Convolutional Neural Networks
Table of contents
Characteristics of an Image
- High dimensionality
- Spatial correlation: nearby patches are highly related
- Should be invariant to transformations: a horizontally flipped cat is still a cat
Regular neural networks do not take advantage or consider these characteristics.
Invariance and Equivariance
A model $f$ is invariant to a transformation $T$ if:
$$ f(T(x)) = f(x) $$
A flipped cat is still a cat.
A model $f$ is equivariant to a transformation $T$ if:
$$ f(T(x)) = T(f(x)) $$
Think about real-time motion detection. A person captured in one frame should still be detected in the next frame by the same transformation that the person underwent.
Convolution
What does a hidden layer do in a neural network? Each hidden unit in a layer is a linear combination of the input features.
In a fully connected layer, the hidden layer just calculates every such possible combinations.
But in an image, not all pixels are related to each other. For example, usally the top left pixel is not related to the bottom right pixel, and there really is no point in learning all these combinations.
In addition, the input feature space is too large for a fully connected layer causing the number of parameters to explode.
Usually a meaningful object or feature is constrained to a small region or patch of the image. We want to learn the combination of pixels in that patch.

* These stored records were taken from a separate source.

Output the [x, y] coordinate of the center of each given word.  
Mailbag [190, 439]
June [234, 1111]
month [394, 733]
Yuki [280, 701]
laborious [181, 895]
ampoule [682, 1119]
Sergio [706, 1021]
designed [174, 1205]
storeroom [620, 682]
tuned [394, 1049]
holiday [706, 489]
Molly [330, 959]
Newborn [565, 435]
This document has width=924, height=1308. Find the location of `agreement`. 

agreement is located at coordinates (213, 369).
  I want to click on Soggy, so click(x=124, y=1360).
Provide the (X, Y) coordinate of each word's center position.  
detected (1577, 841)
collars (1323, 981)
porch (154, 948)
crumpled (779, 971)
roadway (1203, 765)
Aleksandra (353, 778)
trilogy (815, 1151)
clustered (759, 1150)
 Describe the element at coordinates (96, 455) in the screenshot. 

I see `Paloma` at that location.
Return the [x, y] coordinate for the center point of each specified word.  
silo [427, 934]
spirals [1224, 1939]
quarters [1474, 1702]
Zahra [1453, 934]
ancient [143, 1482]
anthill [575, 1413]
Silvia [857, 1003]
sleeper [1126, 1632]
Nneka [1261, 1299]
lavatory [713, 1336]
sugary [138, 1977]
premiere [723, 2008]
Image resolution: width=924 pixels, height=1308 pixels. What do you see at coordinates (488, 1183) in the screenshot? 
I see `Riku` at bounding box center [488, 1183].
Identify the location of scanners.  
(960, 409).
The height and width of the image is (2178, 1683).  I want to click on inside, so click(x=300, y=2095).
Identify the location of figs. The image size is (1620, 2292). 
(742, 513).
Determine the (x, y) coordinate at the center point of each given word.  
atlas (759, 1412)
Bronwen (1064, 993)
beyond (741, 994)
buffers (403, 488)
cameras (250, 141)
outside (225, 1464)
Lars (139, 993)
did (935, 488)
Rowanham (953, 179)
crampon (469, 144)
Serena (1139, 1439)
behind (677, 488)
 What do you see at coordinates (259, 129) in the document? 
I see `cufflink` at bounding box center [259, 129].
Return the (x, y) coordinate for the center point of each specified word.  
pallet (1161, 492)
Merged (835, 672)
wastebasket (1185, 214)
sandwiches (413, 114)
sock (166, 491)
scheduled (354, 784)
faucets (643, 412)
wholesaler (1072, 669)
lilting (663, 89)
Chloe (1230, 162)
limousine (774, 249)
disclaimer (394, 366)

So we apply convolution to the image with a kernel.
Kernel / Filter
A kernel is a patch of a certain size that slides over the image, and each hidden unit will learn the combination of the pixels in that patch.
These kernels are efficient because their weights are shared across the image.
The weights are shared across the single channel of the image.
Kernel Size, Stride, Padding, Dilation
There are four hyperparameters that control the output size of a convolution (the number of hidden units in the next layer):
- Kernel size (K): the size of the patch (usually square)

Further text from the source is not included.